Corporate partnerships will become increasingly commercialised over the next decade, with charities under pressure to boost the profits of businesses, according to a report by the payroll-giving agency the Charities Trust.
The research, published today, analyses corporate giving trends and predicts how they will develop by 2023.
It is based on 106 responses to an online survey of those working in corporate social responsibility in both the private and voluntary sectors.
It also involved six interviews with "global thought leaders", including Cathy Pharoah, director of the Centre for Charitable Giving and Philanthropy at Cass Business School, Richard Howitt, Labour MEP for the East of England and the European parliament’s spokesman on CSR, and Andrew Dunnett, director of the Vodafone Group Foundation.
All of the interviewees and 85 per cent of those surveyed predicted there would be a greater focus on "delivering business strategy" through corporate giving in the future.
Eighty-seven per cent said there would be "greater alignment with business needs" over the next decade and 69 per cent said companies would demand a better understanding of the effects of the programmes supported.
The survey found that 92 per cent believed partnerships with charities would be designed to deliver shared goals. And more than half of respondents, 59 per cent, said the causes supported by companies in the future would be less diverse.
The report says that companies will increasingly look for business benefits through partnerships with the voluntary sector, such as those that help make employees more creative and entrepreneurial, those that improve their brand and reputation, and those that create ideas for products and services.
The skills, market knowledge, technologies and business focus of a company will shape its work in the community and with charities, the report says.
The report also highlights the increasing importance of charities finding effective ways of measuring their impact. Linda Minnis, chief executive of the Charities Trust, said: "Developing robust evaluation measures will certainly provide an advantage.
"From the corporate stakeholder’s viewpoint, it demonstrates impact and outcomes, which supports the initial investment and makes a case for further support. From the perspective of charities, having the ability to show hard-and-fast progress toward a stated objective strengthens the case for involvement."

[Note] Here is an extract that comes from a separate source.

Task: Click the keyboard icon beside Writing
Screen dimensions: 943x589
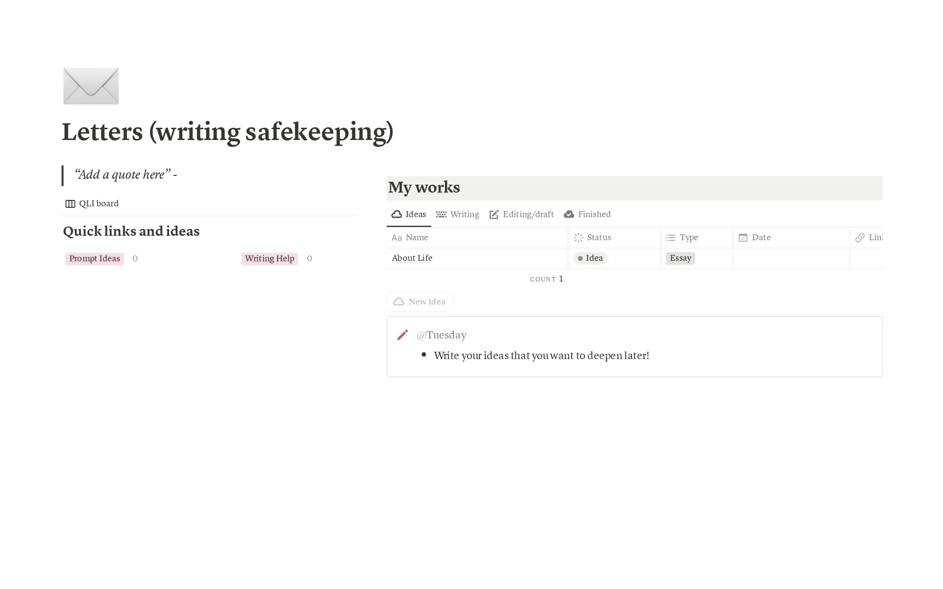Action: pos(441,214)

Richard Hardyment, associate director of Corporate Citizenship, which carried out the research on behalf of the Charities Trust, said some charities would struggle to find funding from businesses in a more commercialised corporate giving future.
"It’s difficult to say which types of charities might be overlooked, but in general it would be those in more contentious areas or those dealing with difficult social issues," he said.
"The report doesn’t say which types of charities these are, because that is likely to change over time. For example, 15 years ago charities supporting people with HIV/Aids were considered quite challenging for corporates to support, but this is certainly no longer the case."